B. Le matérialisme philosophique

 

    La question se pose ensuite de savoir en quoi le matérialisme philosophique peut se distinguer de l’attitude matérialiste, appelé aussi matérialisme vulgaire. Le mot "matérialisme" est récent, il date de la Modernité. Il apparaît pour la première fois en langue anglaise en 1668 chez Henri More. Le mot apparaît en français sous la plume de Leibniz en 1702. Il faut noter ici la formulation proposée : Leibniz nous dit que nous pouvons appeler matérialisme une doctrine de ceux qui n'admettent que l’existence des corps. Ces deux points, à savoir le lien entre matérialisme et Modernité et d’autre part, la réduction de l’existence au seul statut de la chose, au sens cartésien de « corps », sont d’une importance prodigieuse. Commençons par là.

    1) Nous l’avons vu, ceux qu’aujourd’hui on nomme les « matérialistes » étaient auparavant appelés les « mécaniciens ». Cela a été noté par les historiens. En 1866, Friedrich Albert Lange écrivait dans son Histoire du Matérialisme : "il est à remarquer qu’au commencement du XVIII è, les matérialistes avant d’être appelés de ce nom, étaient désignés comme des mécaniciens (mechanici), c’est-à-dire des gens qui considéraient la nature du point de vue de la mécanique ». C’est l’essor formidable du paradigme mécaniste à la Modernité qui a engendré la position philosophique appelée matérialisme. Pour le dire autrement, le matérialisme est alors devenu une position socialement admise et très largement partagée. Bien sûr, en remontant dans l’Antiquité et en sélectionnant soigneusement ses textes (pour exclure tous ceux qui ne cadrent pas du tout avec !) on pourra toujours trouver des références à des thèses matérialistes, mais en réalité, pendant des siècles, le matérialisme est resté une position très marginale. Il n’est pas du tout certain que les auteurs que l’on cite auraient réellement accepté la réduction de leur philosophie à une position matérialiste. Si on a l’honnêteté intellectuelle de lire tout ce qu’il nous reste de Démocrite, bien sûr on trouvera quelques passages qui vont dans ce sens. Mais on trouvera aussi de larges extraits qui ne cadrent pas du tout avec le matérialisme. Et on peut répéter le même exercice avec tous les auteurs soit-disant matérialistes qui précèdent la Modernité pour y trouver à la pelle des hérésies ! « Lucrèce lui-même, tout matérialiste qu’il était, avait par exemple écrit une invocation à Vénus et considérait encore la Nature comme le déploiement d’une mystérieuse énergie vitale ». Il est par contre incontestable que dans la lignée du mécanisme cartésien se soit inscrit toute une série de matérialismes assumés en tant que tels. Il faut se méfier des reconstructions rétrospectives qui donnent l’illusion de croire qu’une thèse très réductrice formulée aujourd’hui aurait été entièrement partagée par les penseurs d’autrefois. En fait, ce que l’on vise la plupart du temps dans ce cas, c’est la recherche d’une caution d’autorité dans le passé. Le pire serait ici de se berner avec nos projections. La tentation réductionniste est une calamité, car elle ignore la complexité. Les grands auteurs sont toujours complexes. Or, le problème, c’est justement que le matérialisme est par définition réductionniste !

## LA CONSIGNE
Recopiez à l'identique le passage de l'extrait sur le matérialisme philosophique qui va de « B. Le matérialisme » jusqu'à « Commençons par là. ». Appuyez-vous uniquement sur l'extrait sur le matérialisme philosophique.

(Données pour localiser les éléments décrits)
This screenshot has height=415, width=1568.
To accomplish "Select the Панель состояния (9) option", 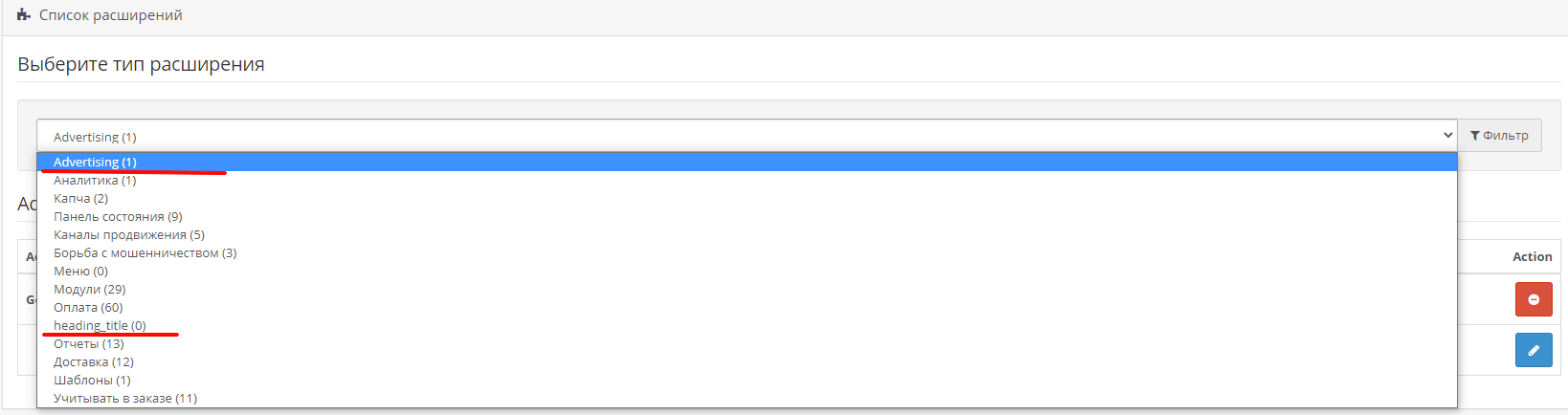I will (x=747, y=217).
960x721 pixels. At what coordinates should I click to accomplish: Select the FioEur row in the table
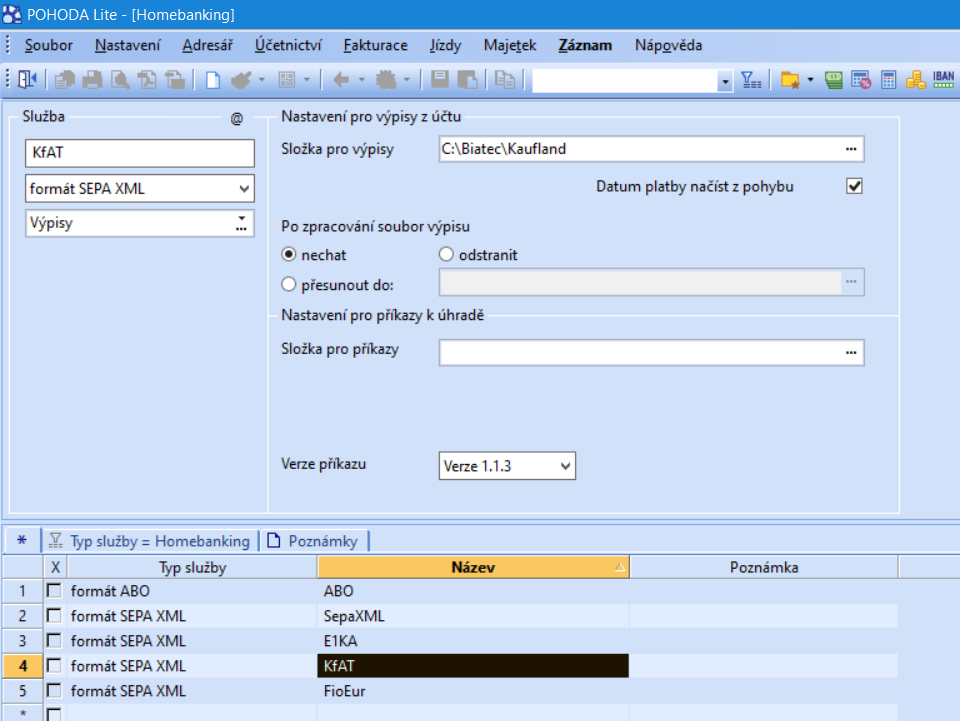coord(472,690)
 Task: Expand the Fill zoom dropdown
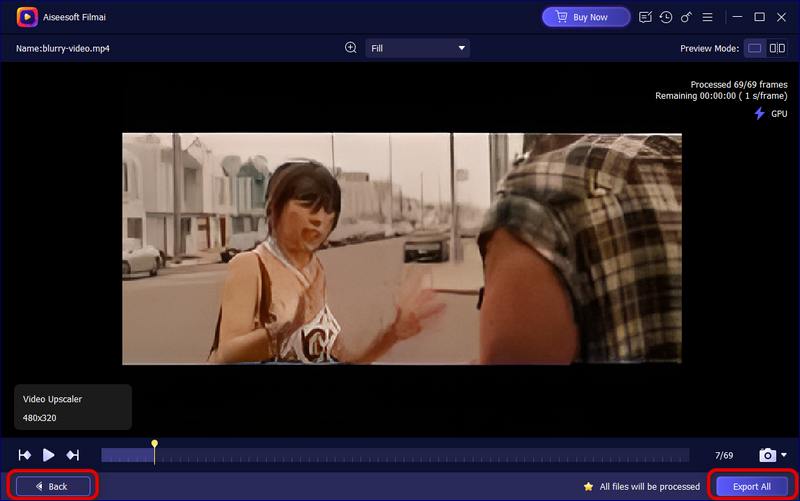tap(417, 48)

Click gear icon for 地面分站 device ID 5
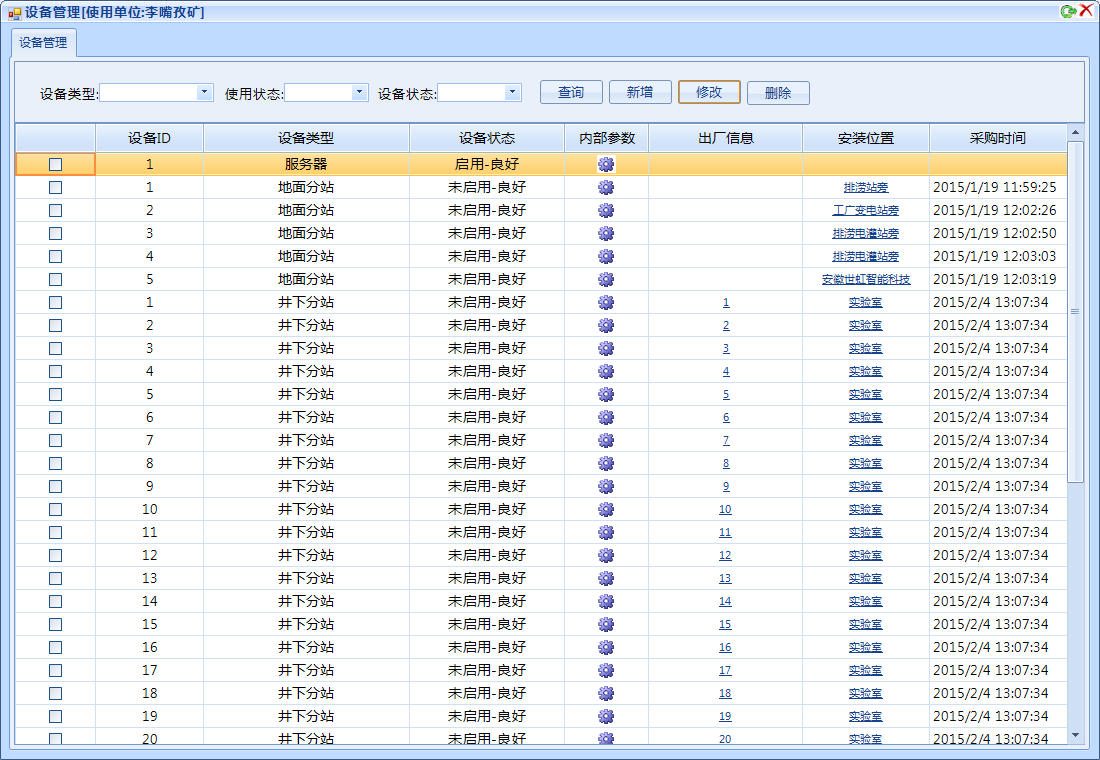[606, 280]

## RÉPONSE CI-DESSOUS
B. Le matérialisme philosophique

 

    La question se pose ensuite de savoir en quoi le matérialisme philosophique peut se distinguer de l’attitude matérialiste, appelé aussi matérialisme vulgaire. Le mot "matérialisme" est récent, il date de la Modernité. Il apparaît pour la première fois en langue anglaise en 1668 chez Henri More. Le mot apparaît en français sous la plume de Leibniz en 1702. Il faut noter ici la formulation proposée : Leibniz nous dit que nous pouvons appeler matérialisme une doctrine de ceux qui n'admettent que l’existence des corps. Ces deux points, à savoir le lien entre matérialisme et Modernité et d’autre part, la réduction de l’existence au seul statut de la chose, au sens cartésien de « corps », sont d’une importance prodigieuse. Commençons par là.